■ What you need to do ■
Output the items in the stretch from the line that contains "Screen dimensions: 1071x480" through the line that contains "pos(799,294)" as a two-column CSV with the header item_text,answer. Give one row per item, put each field in double quotes with line breaks replaced by spaces, and leave out the pictures.

### Task material ###

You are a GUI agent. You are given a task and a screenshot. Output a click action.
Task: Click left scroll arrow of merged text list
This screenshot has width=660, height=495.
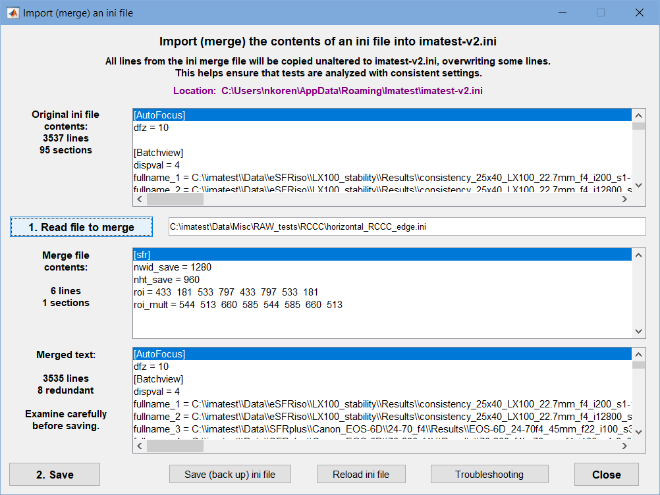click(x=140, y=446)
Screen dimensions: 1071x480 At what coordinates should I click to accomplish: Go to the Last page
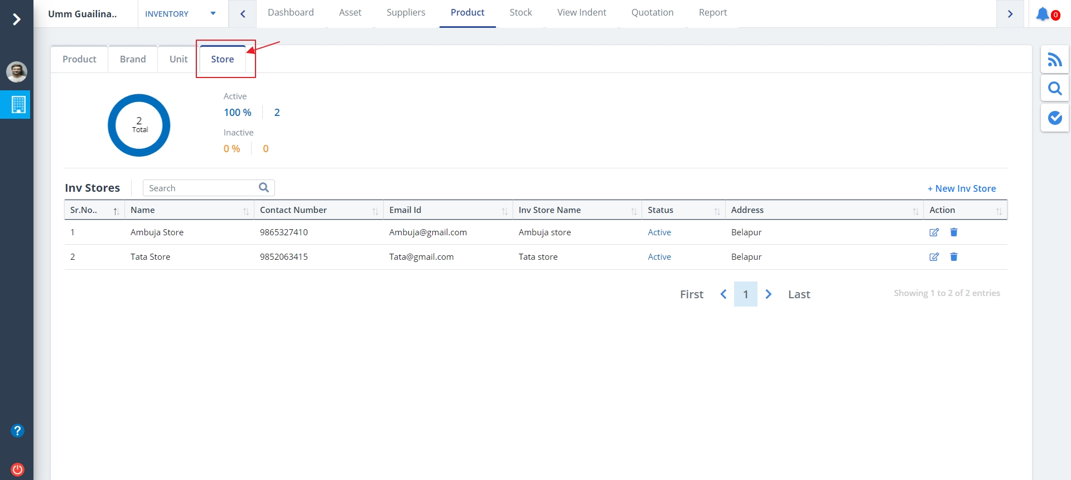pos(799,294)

###
### Task material ###

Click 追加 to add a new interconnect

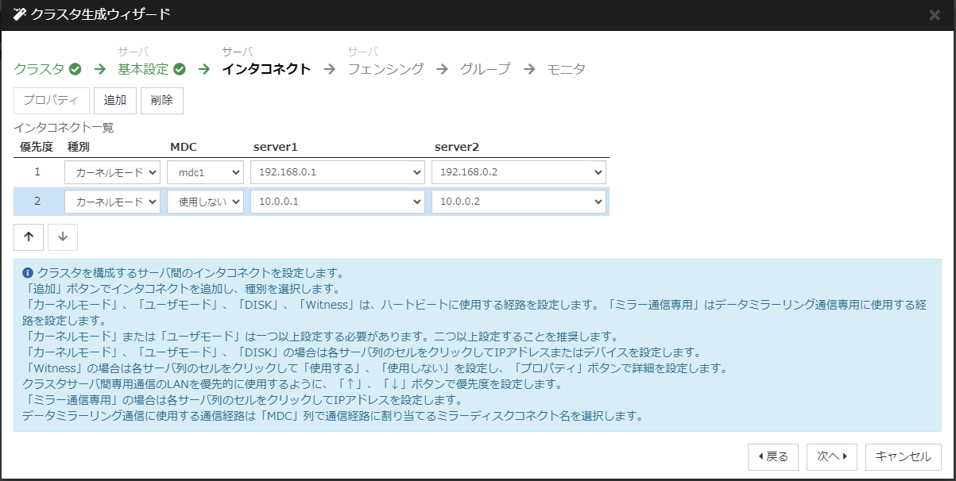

###

■ Output of the exercise ■
item_text,answer
"Screen dimensions: 1071x480 At what coordinates should I click to accomplish: Go to the Last page","pos(799,294)"